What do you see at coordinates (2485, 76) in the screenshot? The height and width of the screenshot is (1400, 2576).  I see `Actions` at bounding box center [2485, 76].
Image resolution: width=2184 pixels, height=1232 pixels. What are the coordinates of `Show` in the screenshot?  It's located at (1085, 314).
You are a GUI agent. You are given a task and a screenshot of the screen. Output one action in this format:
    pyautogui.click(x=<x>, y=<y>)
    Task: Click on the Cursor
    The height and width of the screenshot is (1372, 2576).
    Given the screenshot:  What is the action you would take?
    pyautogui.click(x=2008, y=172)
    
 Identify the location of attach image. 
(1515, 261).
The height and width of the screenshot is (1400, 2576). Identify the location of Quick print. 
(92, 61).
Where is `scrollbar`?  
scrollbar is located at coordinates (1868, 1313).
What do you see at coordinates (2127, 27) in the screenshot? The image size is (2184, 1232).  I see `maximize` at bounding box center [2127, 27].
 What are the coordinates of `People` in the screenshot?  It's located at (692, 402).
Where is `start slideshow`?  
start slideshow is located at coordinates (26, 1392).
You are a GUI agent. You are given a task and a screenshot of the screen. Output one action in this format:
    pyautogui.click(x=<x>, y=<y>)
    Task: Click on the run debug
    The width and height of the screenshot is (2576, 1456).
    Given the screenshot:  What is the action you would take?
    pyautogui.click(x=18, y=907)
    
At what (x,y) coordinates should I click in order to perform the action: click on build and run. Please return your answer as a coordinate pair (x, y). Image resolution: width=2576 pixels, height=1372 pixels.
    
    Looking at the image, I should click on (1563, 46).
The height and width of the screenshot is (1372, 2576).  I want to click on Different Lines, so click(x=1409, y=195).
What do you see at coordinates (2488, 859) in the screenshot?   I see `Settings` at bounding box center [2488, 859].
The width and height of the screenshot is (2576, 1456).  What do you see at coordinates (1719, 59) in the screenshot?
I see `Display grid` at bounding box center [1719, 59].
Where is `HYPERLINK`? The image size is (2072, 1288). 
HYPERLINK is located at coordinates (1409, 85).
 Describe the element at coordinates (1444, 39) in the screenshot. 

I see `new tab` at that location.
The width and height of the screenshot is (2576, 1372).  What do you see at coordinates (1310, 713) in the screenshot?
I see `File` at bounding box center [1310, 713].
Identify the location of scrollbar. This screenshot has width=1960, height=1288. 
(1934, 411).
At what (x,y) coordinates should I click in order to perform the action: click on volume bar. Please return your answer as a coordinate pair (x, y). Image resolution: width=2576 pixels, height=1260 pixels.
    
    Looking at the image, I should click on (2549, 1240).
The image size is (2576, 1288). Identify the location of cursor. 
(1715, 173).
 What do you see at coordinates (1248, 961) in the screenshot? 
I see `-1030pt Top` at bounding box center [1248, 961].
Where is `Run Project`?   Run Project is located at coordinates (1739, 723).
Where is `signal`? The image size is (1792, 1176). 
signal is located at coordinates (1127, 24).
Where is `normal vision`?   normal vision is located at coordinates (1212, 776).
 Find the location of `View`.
========
§ Problem to solve
Could you set out all of the material above as a numbered list, leaving out the blank lines?

§ Complete response
1. What do you see at coordinates (2485, 76) in the screenshot? The height and width of the screenshot is (1400, 2576).  I see `Actions` at bounding box center [2485, 76].
2. Image resolution: width=2184 pixels, height=1232 pixels. What are the coordinates of `Show` in the screenshot?  It's located at (1085, 314).
3. You are a GUI agent. You are given a task and a screenshot of the screen. Output one action in this format:
4.     pyautogui.click(x=<x>, y=<y>)
5.     Task: Click on the Cursor
6.     The height and width of the screenshot is (1372, 2576).
7.     Given the screenshot:  What is the action you would take?
8.     pyautogui.click(x=2008, y=172)
9.  Identify the location of attach image. 
10. (1515, 261).
11. The height and width of the screenshot is (1400, 2576). Identify the location of Quick print. 
12. (92, 61).
13. Where is `scrollbar`?  
14. scrollbar is located at coordinates (1868, 1313).
15. What do you see at coordinates (2127, 27) in the screenshot? The image size is (2184, 1232).  I see `maximize` at bounding box center [2127, 27].
16.  What are the coordinates of `People` in the screenshot?  It's located at (692, 402).
17. Where is `start slideshow`?  
18. start slideshow is located at coordinates (26, 1392).
19. You are a GUI agent. You are given a task and a screenshot of the screen. Output one action in this format:
20.     pyautogui.click(x=<x>, y=<y>)
21.     Task: Click on the run debug
22.     The width and height of the screenshot is (2576, 1456).
23.     Given the screenshot:  What is the action you would take?
24.     pyautogui.click(x=18, y=907)
25. At what (x,y) coordinates should I click in order to perform the action: click on build and run. Please return your answer as a coordinate pair (x, y). Image resolution: width=2576 pixels, height=1372 pixels.
26.     Looking at the image, I should click on (1563, 46).
27. The height and width of the screenshot is (1372, 2576).  I want to click on Different Lines, so click(x=1409, y=195).
28. What do you see at coordinates (2488, 859) in the screenshot?   I see `Settings` at bounding box center [2488, 859].
29. The width and height of the screenshot is (2576, 1456).  What do you see at coordinates (1719, 59) in the screenshot?
30. I see `Display grid` at bounding box center [1719, 59].
31. Where is `HYPERLINK`? The image size is (2072, 1288). 
32. HYPERLINK is located at coordinates (1409, 85).
33.  Describe the element at coordinates (1444, 39) in the screenshot. 
34. I see `new tab` at that location.
35. The width and height of the screenshot is (2576, 1372).  What do you see at coordinates (1310, 713) in the screenshot?
36. I see `File` at bounding box center [1310, 713].
37. Identify the location of scrollbar. This screenshot has width=1960, height=1288. 
38. (1934, 411).
39. At what (x,y) coordinates should I click in order to perform the action: click on volume bar. Please return your answer as a coordinate pair (x, y). Image resolution: width=2576 pixels, height=1260 pixels.
40.     Looking at the image, I should click on (2549, 1240).
41. The image size is (2576, 1288). Identify the location of cursor. 
42. (1715, 173).
43.  What do you see at coordinates (1248, 961) in the screenshot? 
44. I see `-1030pt Top` at bounding box center [1248, 961].
45. Where is `Run Project`?   Run Project is located at coordinates (1739, 723).
46. Where is `signal`? The image size is (1792, 1176). 
47. signal is located at coordinates (1127, 24).
48. Where is `normal vision`?   normal vision is located at coordinates (1212, 776).
49.  Find the location of `View`.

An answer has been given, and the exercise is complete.